Ci è voluto un po’ prima che Victor raggiungesse un nuovo climax, inondando la vagina di Angelica con il suo seme e ponendo fine alla sua capacità di interazione sessuale in questo tour. Ruth si è persino assicurata di infilare il dildo nella bocca di Melina, assicurandosi che ricevesse il messaggio. “Mai più puttana insolente, osa giocare a Domme con qualcuno, hai capito?” Se lo fai, la punizione sarà ancora più grande e umiliante! lo ammonisce Ruth, infilando ancora il dildo nella bocca del cane, impedendogli di verbalizzare la sua risposta, limitandosi ad annuire nervosamente.

Con i due cani che giacevano senza vita sul divano, sudati e ansimanti, Ruth infilò la mano nella sua borsa e tirò fuori due enormi e spessi tappi di metallo, mostrandoli a Melina e Angelica. Con urla vigorose, Rute ordinò loro di alzare le gambe, mostrando i loro buchi mutilati che furono attentamente esaminati dal Domme prima di essere impalati sui tappi, provocando altre urla e gemiti.

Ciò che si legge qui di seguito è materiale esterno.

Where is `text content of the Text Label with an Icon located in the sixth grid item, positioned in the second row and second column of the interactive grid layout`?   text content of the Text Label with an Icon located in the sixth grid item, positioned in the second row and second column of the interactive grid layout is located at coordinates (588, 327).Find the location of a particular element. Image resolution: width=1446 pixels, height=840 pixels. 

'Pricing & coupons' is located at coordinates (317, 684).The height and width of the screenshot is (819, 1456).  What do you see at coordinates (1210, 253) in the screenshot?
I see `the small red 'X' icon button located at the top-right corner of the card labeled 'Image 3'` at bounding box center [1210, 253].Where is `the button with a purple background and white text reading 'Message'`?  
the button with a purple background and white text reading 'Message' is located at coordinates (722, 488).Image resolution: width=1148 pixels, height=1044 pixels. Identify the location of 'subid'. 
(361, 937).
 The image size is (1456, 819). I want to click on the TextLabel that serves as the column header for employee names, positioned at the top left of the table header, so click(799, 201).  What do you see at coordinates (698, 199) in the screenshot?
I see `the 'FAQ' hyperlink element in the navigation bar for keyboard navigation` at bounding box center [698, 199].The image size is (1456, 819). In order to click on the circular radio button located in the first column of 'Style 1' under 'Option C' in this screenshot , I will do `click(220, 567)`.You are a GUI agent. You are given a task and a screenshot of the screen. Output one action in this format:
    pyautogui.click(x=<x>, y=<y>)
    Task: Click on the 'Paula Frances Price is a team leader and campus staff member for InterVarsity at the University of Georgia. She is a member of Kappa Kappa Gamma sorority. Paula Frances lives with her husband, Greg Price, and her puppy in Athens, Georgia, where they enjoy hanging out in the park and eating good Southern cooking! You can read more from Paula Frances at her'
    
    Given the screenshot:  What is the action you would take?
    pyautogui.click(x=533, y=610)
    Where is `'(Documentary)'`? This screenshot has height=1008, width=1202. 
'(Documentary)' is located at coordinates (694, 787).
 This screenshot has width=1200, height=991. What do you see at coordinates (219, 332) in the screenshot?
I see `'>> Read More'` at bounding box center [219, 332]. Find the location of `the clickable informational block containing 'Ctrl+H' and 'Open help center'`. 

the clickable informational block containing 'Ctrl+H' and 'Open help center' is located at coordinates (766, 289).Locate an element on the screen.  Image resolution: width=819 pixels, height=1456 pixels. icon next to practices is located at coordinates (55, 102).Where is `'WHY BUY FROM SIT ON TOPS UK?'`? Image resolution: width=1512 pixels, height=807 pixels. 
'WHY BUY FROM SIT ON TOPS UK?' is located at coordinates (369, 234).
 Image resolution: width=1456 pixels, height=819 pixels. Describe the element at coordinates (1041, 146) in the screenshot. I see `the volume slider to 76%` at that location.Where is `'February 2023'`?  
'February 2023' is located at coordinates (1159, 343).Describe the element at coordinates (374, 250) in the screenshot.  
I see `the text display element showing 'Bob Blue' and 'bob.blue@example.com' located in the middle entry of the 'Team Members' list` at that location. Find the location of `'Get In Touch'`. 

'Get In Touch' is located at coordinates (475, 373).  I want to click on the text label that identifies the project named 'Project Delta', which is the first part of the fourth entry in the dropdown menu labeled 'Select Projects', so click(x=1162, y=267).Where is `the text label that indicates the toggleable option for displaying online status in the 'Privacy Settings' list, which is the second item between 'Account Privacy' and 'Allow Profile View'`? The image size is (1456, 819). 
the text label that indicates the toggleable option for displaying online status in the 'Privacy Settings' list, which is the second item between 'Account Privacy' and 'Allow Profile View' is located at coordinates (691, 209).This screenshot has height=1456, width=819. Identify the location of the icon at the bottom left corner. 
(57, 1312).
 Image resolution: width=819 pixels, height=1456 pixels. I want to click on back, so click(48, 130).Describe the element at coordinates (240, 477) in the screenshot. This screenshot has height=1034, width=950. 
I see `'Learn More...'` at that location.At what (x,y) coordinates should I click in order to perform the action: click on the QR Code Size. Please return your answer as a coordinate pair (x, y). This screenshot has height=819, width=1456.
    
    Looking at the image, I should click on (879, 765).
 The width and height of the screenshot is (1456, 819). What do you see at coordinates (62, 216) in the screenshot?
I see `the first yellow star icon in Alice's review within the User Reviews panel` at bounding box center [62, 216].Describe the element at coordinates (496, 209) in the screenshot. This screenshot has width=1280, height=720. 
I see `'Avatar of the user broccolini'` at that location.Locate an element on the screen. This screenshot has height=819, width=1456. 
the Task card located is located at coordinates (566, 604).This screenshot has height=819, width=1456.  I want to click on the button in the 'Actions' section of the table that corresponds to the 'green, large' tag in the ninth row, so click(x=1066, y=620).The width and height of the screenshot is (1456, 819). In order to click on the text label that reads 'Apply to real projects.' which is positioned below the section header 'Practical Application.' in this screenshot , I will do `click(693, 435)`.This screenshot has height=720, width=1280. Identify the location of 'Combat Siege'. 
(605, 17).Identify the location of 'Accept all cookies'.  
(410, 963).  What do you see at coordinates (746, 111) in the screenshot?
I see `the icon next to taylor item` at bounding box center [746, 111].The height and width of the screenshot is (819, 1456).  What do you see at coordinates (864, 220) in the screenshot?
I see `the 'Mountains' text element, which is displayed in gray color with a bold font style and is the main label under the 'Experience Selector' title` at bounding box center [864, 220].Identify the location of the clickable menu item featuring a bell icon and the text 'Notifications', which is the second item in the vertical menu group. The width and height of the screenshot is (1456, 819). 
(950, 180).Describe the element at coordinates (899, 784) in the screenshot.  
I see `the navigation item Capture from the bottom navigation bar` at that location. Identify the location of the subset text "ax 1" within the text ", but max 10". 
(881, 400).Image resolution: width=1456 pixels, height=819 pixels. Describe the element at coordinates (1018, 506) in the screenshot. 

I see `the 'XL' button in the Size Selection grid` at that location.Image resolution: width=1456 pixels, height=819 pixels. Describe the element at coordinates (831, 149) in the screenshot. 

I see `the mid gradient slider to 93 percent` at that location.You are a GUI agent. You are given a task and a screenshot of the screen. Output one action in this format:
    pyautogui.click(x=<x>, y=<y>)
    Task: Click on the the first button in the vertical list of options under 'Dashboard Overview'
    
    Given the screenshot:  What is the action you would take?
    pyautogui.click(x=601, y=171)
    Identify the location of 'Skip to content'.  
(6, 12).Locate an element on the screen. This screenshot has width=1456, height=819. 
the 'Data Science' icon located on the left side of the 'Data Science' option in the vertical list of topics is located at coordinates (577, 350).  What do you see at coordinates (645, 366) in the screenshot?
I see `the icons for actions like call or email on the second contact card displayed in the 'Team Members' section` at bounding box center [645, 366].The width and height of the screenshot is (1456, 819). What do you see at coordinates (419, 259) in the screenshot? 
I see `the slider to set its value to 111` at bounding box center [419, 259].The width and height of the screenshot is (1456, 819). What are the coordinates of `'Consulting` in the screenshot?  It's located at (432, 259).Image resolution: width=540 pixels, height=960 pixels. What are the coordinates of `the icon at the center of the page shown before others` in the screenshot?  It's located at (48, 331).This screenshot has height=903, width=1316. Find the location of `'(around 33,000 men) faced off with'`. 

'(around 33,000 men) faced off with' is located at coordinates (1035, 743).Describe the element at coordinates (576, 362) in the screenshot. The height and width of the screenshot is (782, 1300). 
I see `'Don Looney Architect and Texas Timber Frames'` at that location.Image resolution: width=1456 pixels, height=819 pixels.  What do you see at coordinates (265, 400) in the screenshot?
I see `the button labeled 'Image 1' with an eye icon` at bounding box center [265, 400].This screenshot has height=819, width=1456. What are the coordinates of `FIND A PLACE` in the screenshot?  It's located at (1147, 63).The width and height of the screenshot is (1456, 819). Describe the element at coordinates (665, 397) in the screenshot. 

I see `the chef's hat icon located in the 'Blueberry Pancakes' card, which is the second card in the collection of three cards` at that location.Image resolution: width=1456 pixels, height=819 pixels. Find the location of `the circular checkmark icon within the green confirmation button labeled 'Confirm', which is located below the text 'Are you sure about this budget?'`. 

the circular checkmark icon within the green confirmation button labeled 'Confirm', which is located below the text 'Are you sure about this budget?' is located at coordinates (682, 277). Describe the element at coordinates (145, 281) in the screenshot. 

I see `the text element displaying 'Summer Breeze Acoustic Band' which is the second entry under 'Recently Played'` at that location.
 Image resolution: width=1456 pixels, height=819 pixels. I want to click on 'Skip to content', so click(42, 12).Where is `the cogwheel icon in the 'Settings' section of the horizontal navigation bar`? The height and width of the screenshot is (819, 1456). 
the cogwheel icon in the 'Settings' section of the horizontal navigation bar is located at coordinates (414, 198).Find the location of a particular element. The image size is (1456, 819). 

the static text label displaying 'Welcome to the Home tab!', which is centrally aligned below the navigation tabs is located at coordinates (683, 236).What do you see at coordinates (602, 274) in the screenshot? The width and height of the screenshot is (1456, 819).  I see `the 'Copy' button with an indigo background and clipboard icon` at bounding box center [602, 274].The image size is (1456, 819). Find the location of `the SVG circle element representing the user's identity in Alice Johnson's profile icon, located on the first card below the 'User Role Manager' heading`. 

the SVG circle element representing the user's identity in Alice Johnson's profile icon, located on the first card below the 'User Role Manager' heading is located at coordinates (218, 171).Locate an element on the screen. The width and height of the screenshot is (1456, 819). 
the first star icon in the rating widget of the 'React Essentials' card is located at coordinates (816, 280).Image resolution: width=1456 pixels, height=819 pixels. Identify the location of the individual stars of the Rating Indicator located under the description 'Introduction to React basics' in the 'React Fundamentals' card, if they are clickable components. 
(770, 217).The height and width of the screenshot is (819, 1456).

-Fino a quando non ordinerai diversamente, entrambe le femmine useranno questo accessorio – Routine informata, sempre con lo stesso tono minaccioso – E andranno anche a scuola senza biancheria intima in modo che io possa controllarle ogni giorno… è così che imparano che sono femmine ! E le puttane non vivono di illusioni… hai capito?

Con i volti segnati da espressioni di stupore e paura per il futuro, Melina e Angelica scossero la testa indicando di aver compreso il messaggio e l’ordine in esso contenuto. E fu così che quella stronza di Melina scoprì che mentire crea solo un’illusione passeggera, proprio mentre si rendeva conto suo malgrado di non essere una Domina e doveva accontentarsi di non esserlo. fare. impara per tutta la vita.